ASSIGNMENT: Exactly the lines from the one containing "Viewport: 613px width, 659px" through the end of the listing must make up the answer, with no pictures included.

----

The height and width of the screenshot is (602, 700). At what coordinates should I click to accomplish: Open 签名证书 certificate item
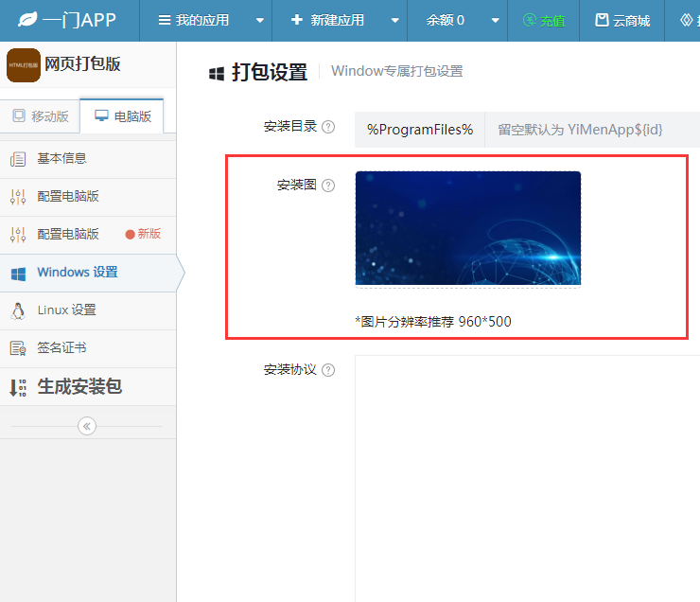click(x=88, y=348)
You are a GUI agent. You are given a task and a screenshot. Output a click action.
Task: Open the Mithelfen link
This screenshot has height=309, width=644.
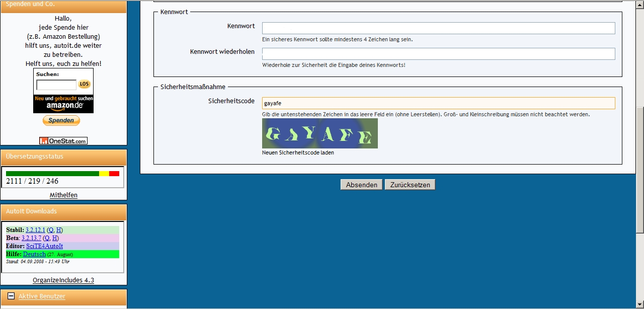63,195

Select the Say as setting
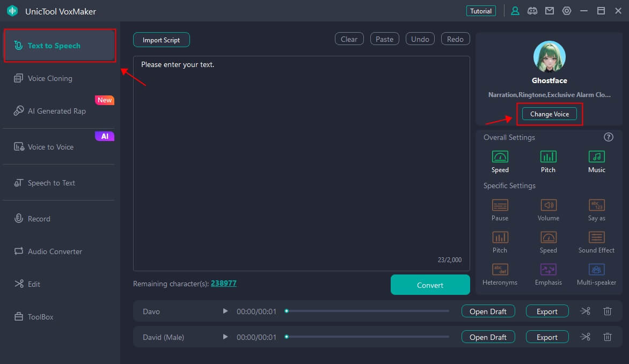tap(596, 210)
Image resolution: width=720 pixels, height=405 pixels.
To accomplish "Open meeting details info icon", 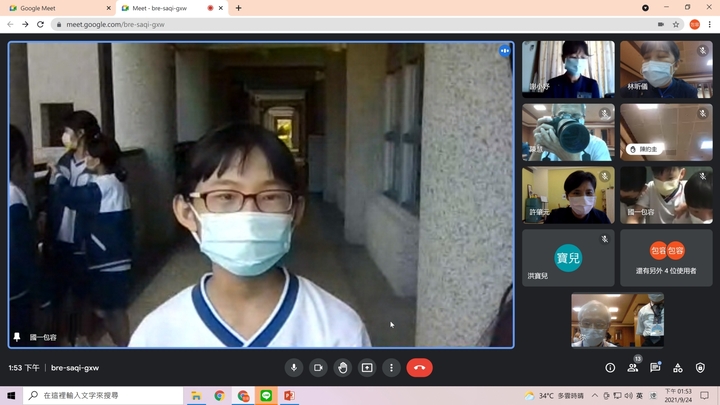I will click(x=610, y=367).
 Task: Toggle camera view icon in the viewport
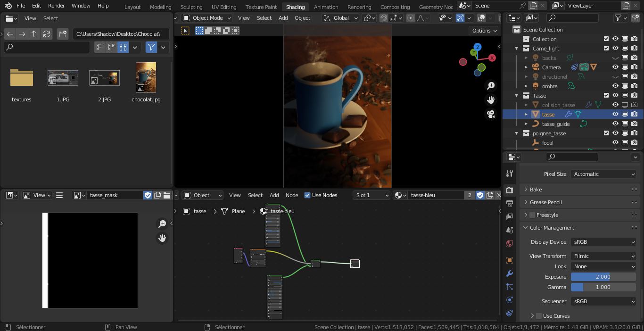pyautogui.click(x=491, y=114)
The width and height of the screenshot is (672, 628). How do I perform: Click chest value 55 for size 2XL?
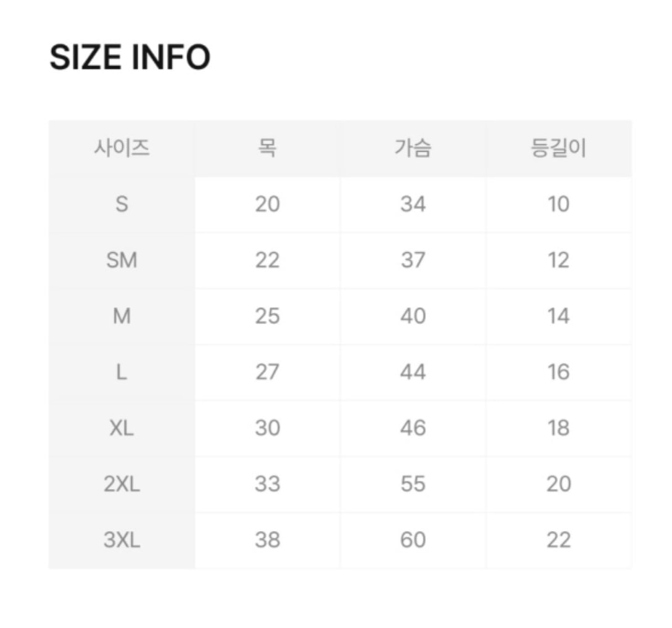pyautogui.click(x=413, y=484)
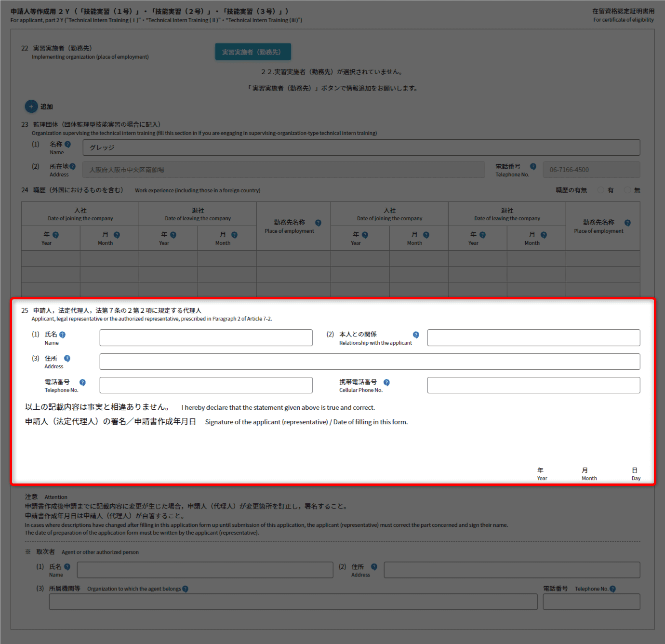Click help icon beside 本人との関係 label
Viewport: 665px width, 644px height.
click(416, 335)
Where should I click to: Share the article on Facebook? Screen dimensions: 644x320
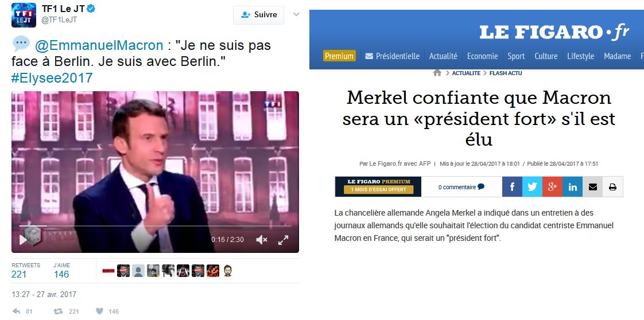(x=512, y=187)
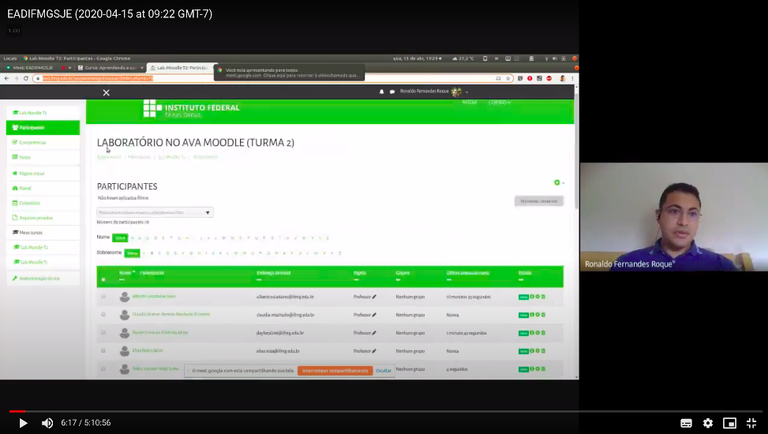The image size is (768, 434).
Task: Open the participants filter dropdown
Action: pyautogui.click(x=155, y=212)
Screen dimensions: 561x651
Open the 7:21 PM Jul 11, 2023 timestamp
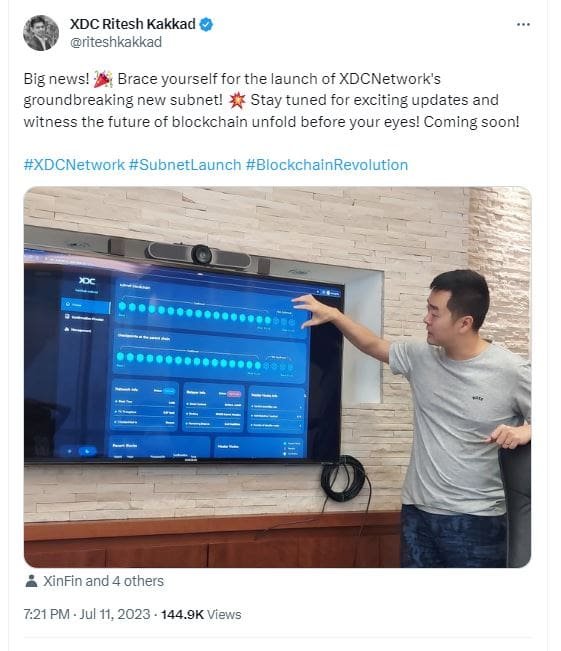(87, 614)
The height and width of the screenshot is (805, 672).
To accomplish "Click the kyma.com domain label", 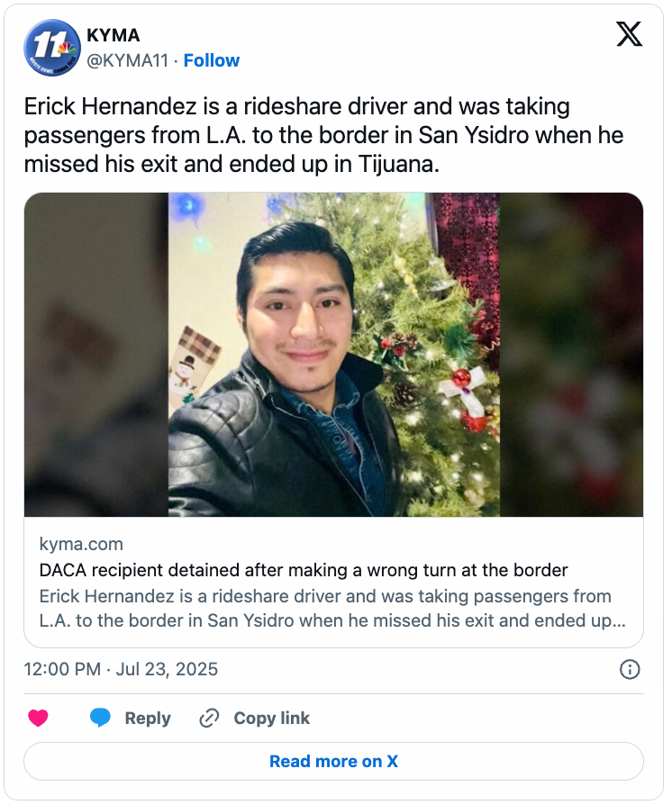I will pos(81,544).
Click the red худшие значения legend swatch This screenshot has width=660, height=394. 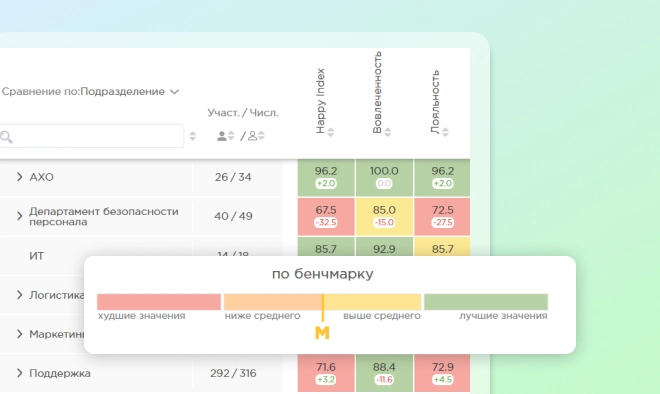(x=159, y=302)
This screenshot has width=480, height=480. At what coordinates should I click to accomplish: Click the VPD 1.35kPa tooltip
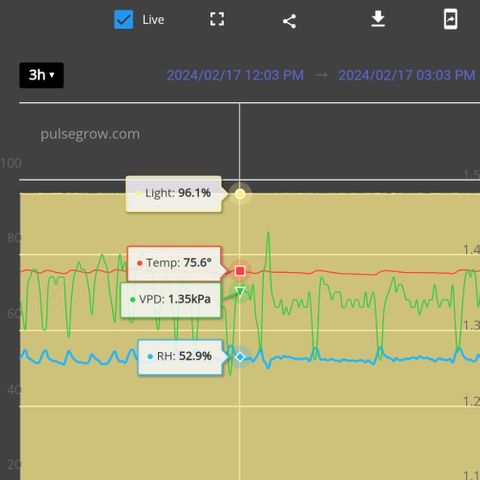pos(171,300)
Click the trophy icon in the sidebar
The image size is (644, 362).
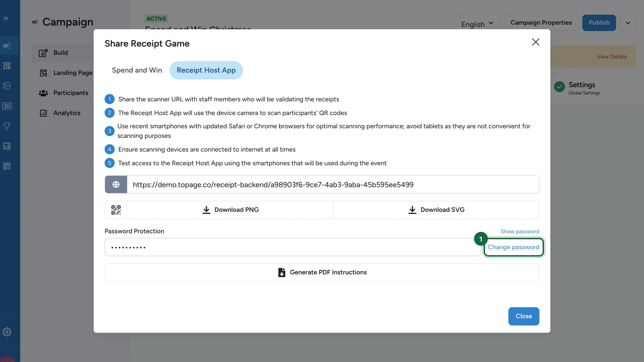pos(7,126)
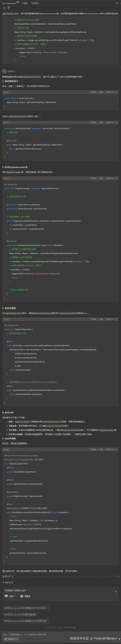Rate the reply as 很糟糕

click(26, 596)
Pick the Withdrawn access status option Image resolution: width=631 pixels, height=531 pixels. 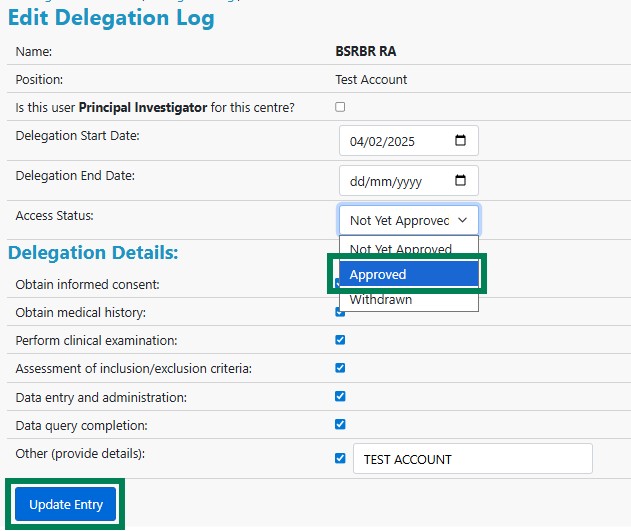click(x=381, y=299)
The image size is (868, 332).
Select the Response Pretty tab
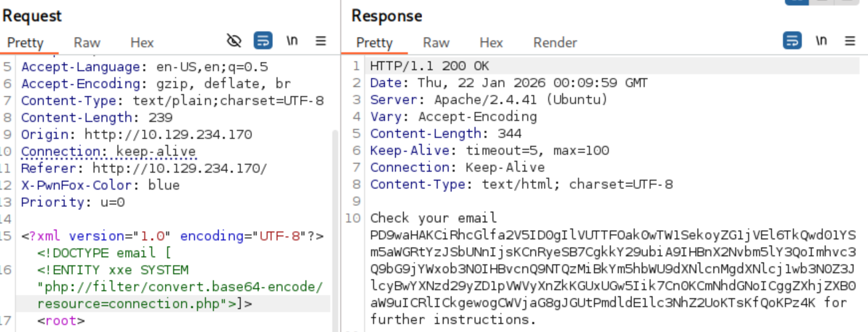374,43
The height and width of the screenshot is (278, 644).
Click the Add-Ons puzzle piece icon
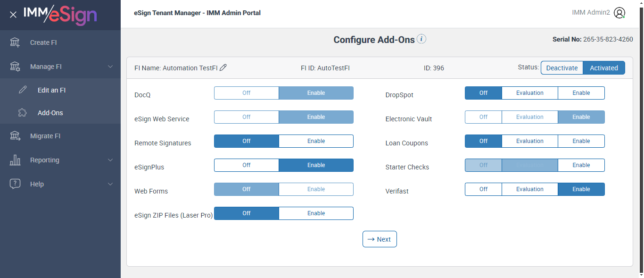[23, 113]
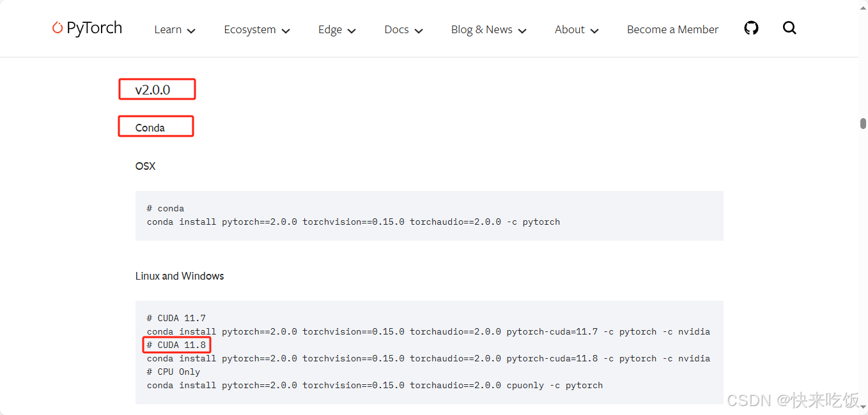Open the PyTorch GitHub repository icon
This screenshot has height=415, width=868.
[x=751, y=28]
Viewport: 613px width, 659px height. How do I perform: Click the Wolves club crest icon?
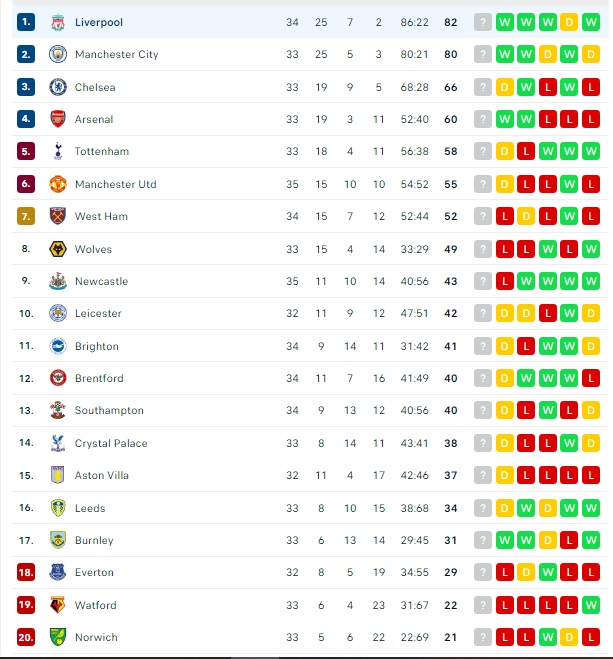pos(58,249)
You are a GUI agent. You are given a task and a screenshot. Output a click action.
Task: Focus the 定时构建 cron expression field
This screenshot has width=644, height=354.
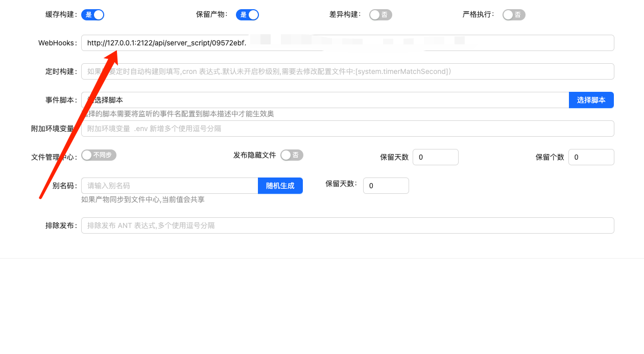click(x=347, y=71)
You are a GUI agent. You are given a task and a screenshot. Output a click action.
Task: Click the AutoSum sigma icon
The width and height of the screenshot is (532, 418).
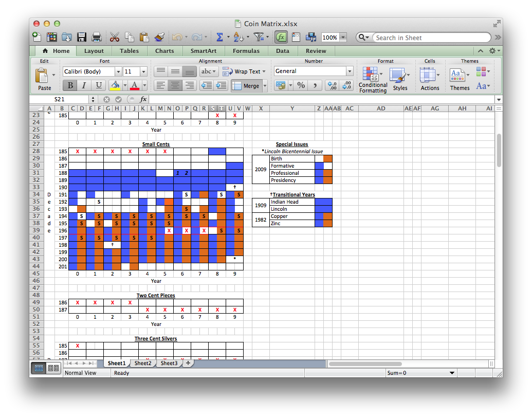[219, 37]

----

COMPLETED TASK:
Viewport: 613px width, 659px height. How do I perform: Click the Wolves club crest icon?
pos(58,249)
You are a GUI agent. You are given a task and a screenshot. Output a click action.
Task: Focus the 定时构建 cron expression field
This screenshot has width=644, height=354.
click(x=347, y=71)
You are a GUI agent. You are given a task and a screenshot. Output a click action.
Task: Click the AutoSum sigma icon
The width and height of the screenshot is (532, 418).
[219, 37]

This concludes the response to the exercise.